Thousands of protesters will take to the streets on Sunday to mark the Day of Remembrance for Truth and Justice in Argentina, a holiday commemorating the 30,000 victims of the dictatorship, called “desaparecidos”. The date usually sees Argentina’s largest demonstrations of the year, with millions of citizens flooding the country’s streets to declare: “Nunca más” (never again).
However, this 24 March will be different as it will be the first under Milei, a far-right libertarian who has consistently denied Argentinians’ long-standing consensus over the dictatorship’s crimes.
“There were no 30,000,” Milei said provocatively during a presidential debate ahead of his election triumph last November. “For us, during the 70s, there was a war where excesses were committed.”
Numerous Argentinian media outlets have reported that the government plans to release a video with its “official version” of what happened during the dictatorship before the 24 March mobilizations.
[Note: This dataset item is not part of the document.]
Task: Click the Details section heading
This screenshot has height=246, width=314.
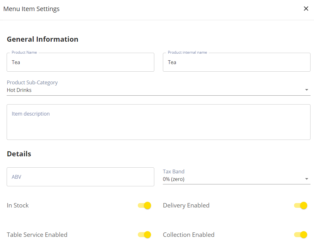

The video will allegedly include an interview with Luis Labraña, a former member of the Montoneros Peronist organization, who has claimed he “made up” the 30,000 number. Some journalists have also claimed that the government plans to pardon incarcerated regime officials, although both Milei and his vice-president, Victoria Villarruel, have denied this.
Lucía García Itzigsohn, the daughter of two desaparecidos, said: “We are very worried. Beyond our political positioning and the fact that history crosses us personally, this implies breaking the democratic pact.”
“President Javier Milei and the highest authorities of the country repeat forms of denialism and relativism of state terrorism,” the Center of Legal and Social Studies (CELS), a human rights organization founded in 1979, said in a statement.
Villarruel has been even more outspoken in her defense of Argentina’s former military rulers. She is the niece of Ernesto Guillermo Villarruel, who was in charge of the Vesubio clandestine detention center during the dictatorship. Like Milei, she has said that the dictatorship was “a war” between “terrorists” and the armed forces.
Ezequiel Adamovsky said such ideas were fringe in the 1990s, when only small far-right groups put the crimes of the guerrillas on the same level as those committed by the military regime, but became somewhat normalized under president Mauricio Macri. But he warned that the Argentinian right wing has further radicalized its discourse regarding the dictatorship. “What we are talking about now is no longer denialism, it is directly a justification of the dictatorship,” Adamovsky said.
Analysts and human rights groups warn that this discourse has consequences: CELS said tributes were now being paid in military barracks to regime officials convicted of crimes against humanity with the endorsement of the political authorities.
On Wednesday, the organization Hijos – which was founded by the children of desaparecidos – reported that one of its activists had been tied, beaten and sexually assaulted in her home, in what they called a “politically motivated attack”.
The attackers painted “VLLC” on one of the walls, the acronym for Milei’s catchphrase “Viva la libertad, carajo” (“Long live freedom, dammit”). “We are here to kill you,” they reportedly told her.
“Hate speech is the breeding ground for violent actions and crimes,” tweeted the campaign group Abuelas de Plaza de Mayo, which was created in 1977 by grandmothers seeking their grandchildren, born in captivity and kidnapped by the dictatorship, and often raised within military families.
García Itzigsohn, a member of Hijos, said Milei had not called the victim or the organization to condemn the attack. Nor has he done so publicly.
Moreover, Milei’s head digital strategist during his presidential campaign, Fernando Cerimedo, claimed on X that the attack was a fabrication. “People want the truth,” Cerimedo said in an interview. “And [the fact that there were] 30,000 is a lie.”
Adamovsky said questioning the number was “an act of bad faith”. “The number is an estimation that was made with the very little information available at that moment,” he said, adding that military documents that were declassified in 2006 revealed that the military had disappeared or killed close to 22,000 people between 1975 and 1978, a whole five years before the end of the dictatorship.
Due to the illegal nature of the repression and the fact that there was a pact of silence in the military, the exact number cannot be attained, Adamovsky said. “The right wing exploits the seeming gap between the reported cases and the symbolic number to imply human rights groups are lying,” he added.
This week Milei’s defense minister, Luis Petri, appeared in a photograph with the wives of imprisoned dictatorship officials, who are demanding their husbands be freed. Argentina held its first trial against such criminals in 1985, and they are still taking place to this day. A spokesperson for the minister claimed Petri appeared in the picture “by chance” and had spoken with them for “less than two seconds”.
García Itzigsohn said that Argentinians would not back down despite the government’s provocations. “There are 40 years of democratic tradition in our country that cannot be thrown away only because these people have a provocative style,” she said. “There are regulations, there are laws, and there will also be a people marching on 24 March who will make it very clear to them.”